History-Dependent Risk Attitude

Coauthored with David Dillenberger

Journal of Economic Theory, 157:445-477, May 2015

We allow a decision maker’s risk attitute to be affected by his history of disappointments and elations. The decision maker classifies realizations of compound risks as disappointing or elating using a threshold rule. We establish equivalence between the model and two cognitive biases: risk attitude is reinforced by experience (there is greater risk aversion after disappointment than elation) and there is a primacy effect (early outcomes have the greatest impact). 

Rationalizing Choice with Multi-Self Models

Coauthored with Attila Ambrus

Economic Journal, 125:1136-1156, June 2015


Do models where multiple selves or individuals are aggregated into a collective decision have testable implications? Our negative result holds for a large class of models, even when the researcher has a fully specified theory of how preferences are aggregated. We establish the result by finding a linear relationship between the number of selves and the set of choice functions that a given model is guaranteed to rationalize with a given number of selves. The latter set is connected to the number of IIA violations implied by the choice function, a new measure of irrationality that we propose.

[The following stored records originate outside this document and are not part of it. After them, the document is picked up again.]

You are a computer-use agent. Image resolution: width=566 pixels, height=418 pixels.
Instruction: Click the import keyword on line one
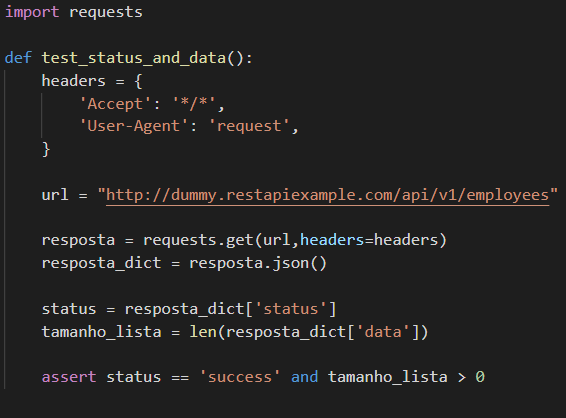(32, 12)
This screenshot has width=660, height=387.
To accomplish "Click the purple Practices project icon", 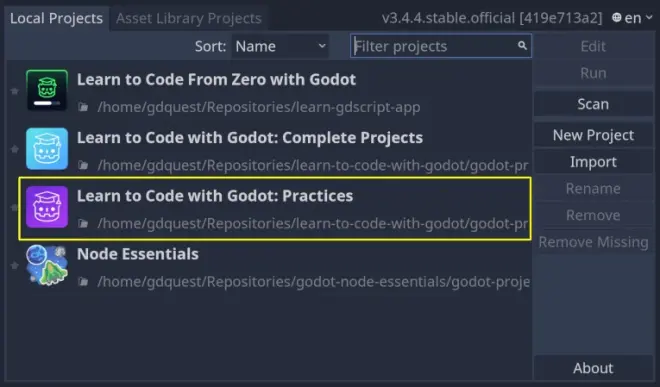I will click(x=47, y=207).
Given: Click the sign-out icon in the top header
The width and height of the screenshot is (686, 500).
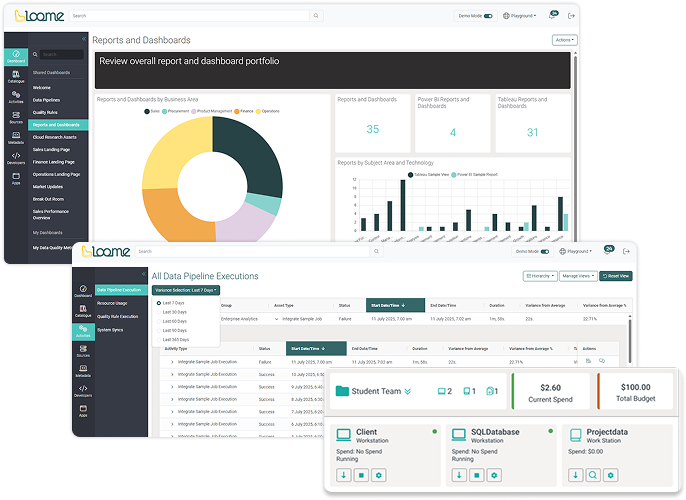Looking at the screenshot, I should pos(571,16).
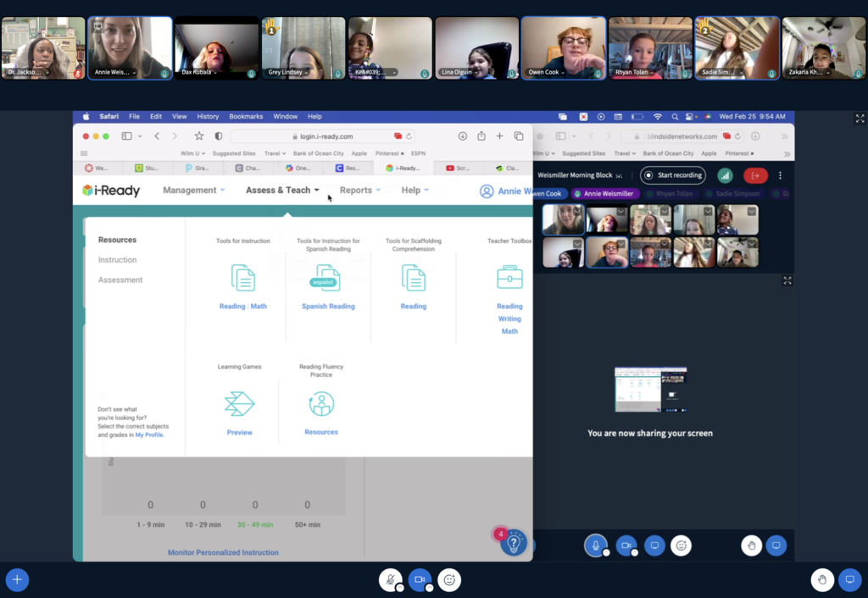Open the Assess & Teach dropdown
Screen dimensions: 868x598
(x=281, y=190)
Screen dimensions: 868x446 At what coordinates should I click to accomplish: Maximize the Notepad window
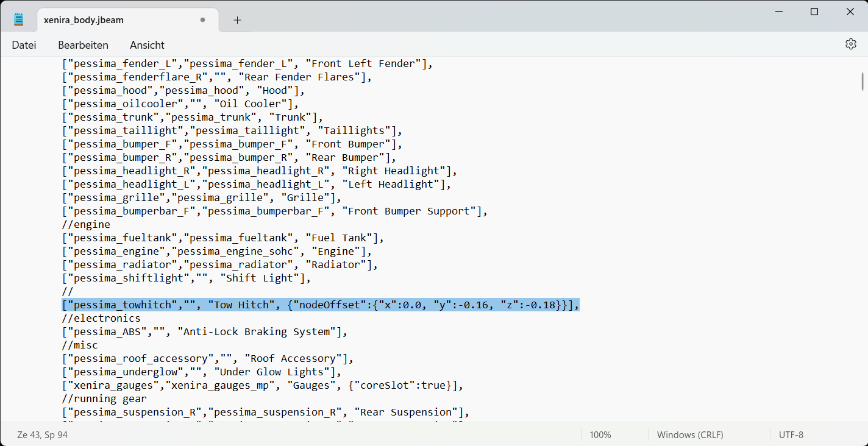(814, 12)
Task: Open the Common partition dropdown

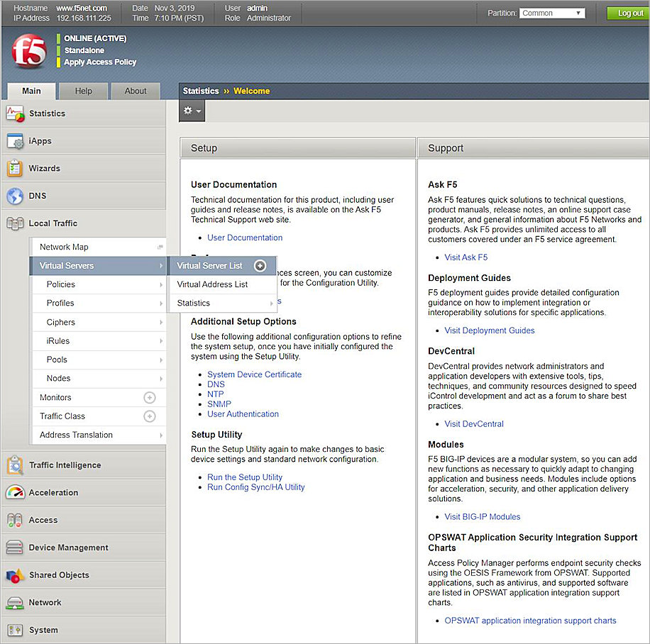Action: (551, 12)
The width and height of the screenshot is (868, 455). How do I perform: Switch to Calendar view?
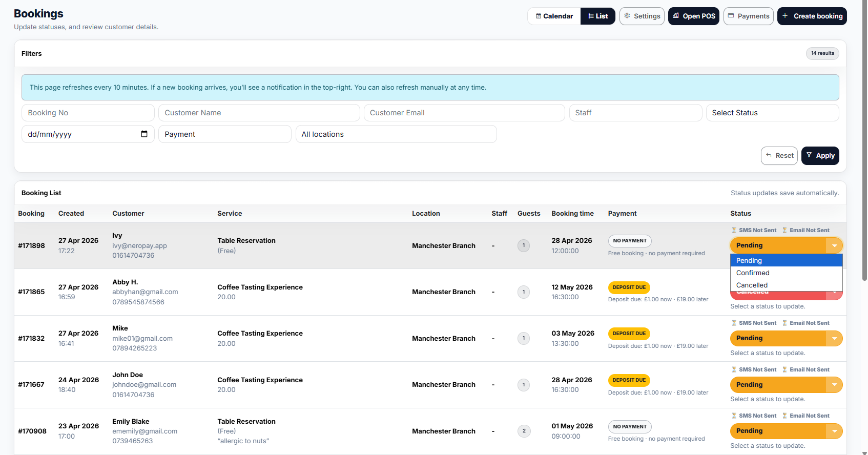pos(554,16)
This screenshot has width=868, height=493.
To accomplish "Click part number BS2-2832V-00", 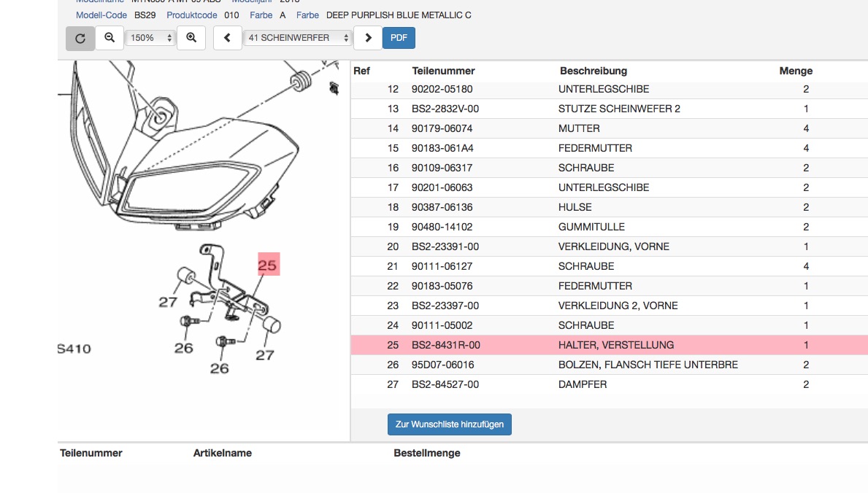I will [445, 109].
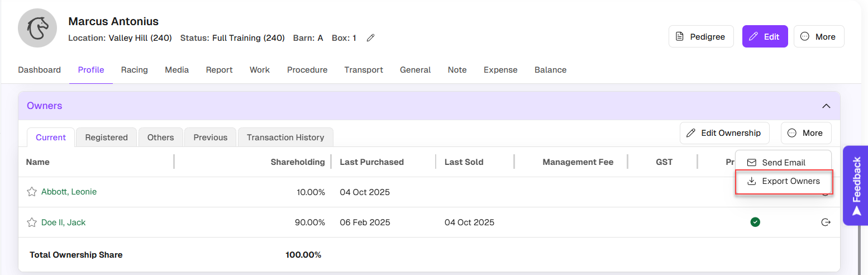Click the exit arrow icon in Doe II row

tap(826, 222)
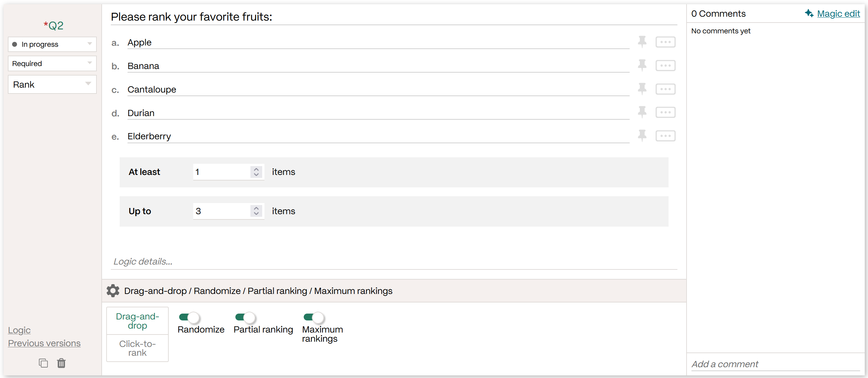Pin the Durian answer option
The height and width of the screenshot is (378, 868).
coord(642,112)
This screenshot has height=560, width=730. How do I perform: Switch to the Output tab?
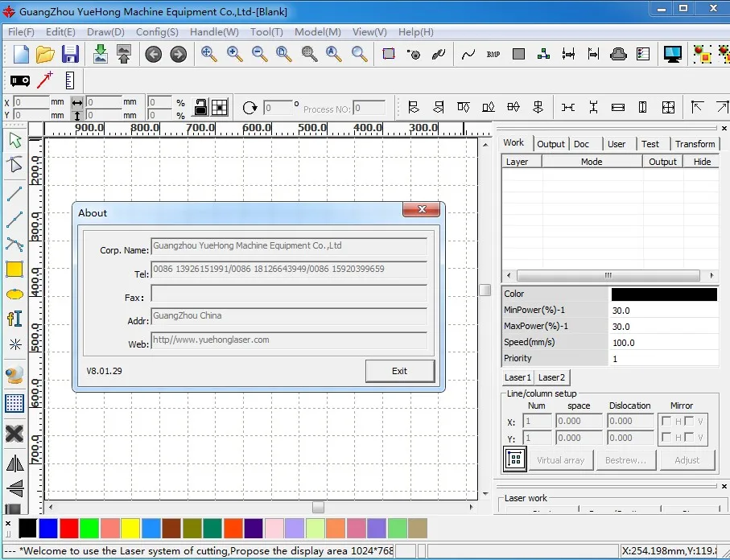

Optimism and Pessimism with Expected Utility 
Coauthored with David Dillenberger and Andrew Postlewaite

Journal of the European Economic Association, 15(5), October 2017


This paper shows that Savage’s axioms admit a continuum of other “expected utility” representations in which the probability distributions over states capture forms of pessimism or optimism. When the DM’s choice domain includes both subjective acts and objective lotteries, we explain how optimism, pessimism, and standard Savage agents can be distinguished.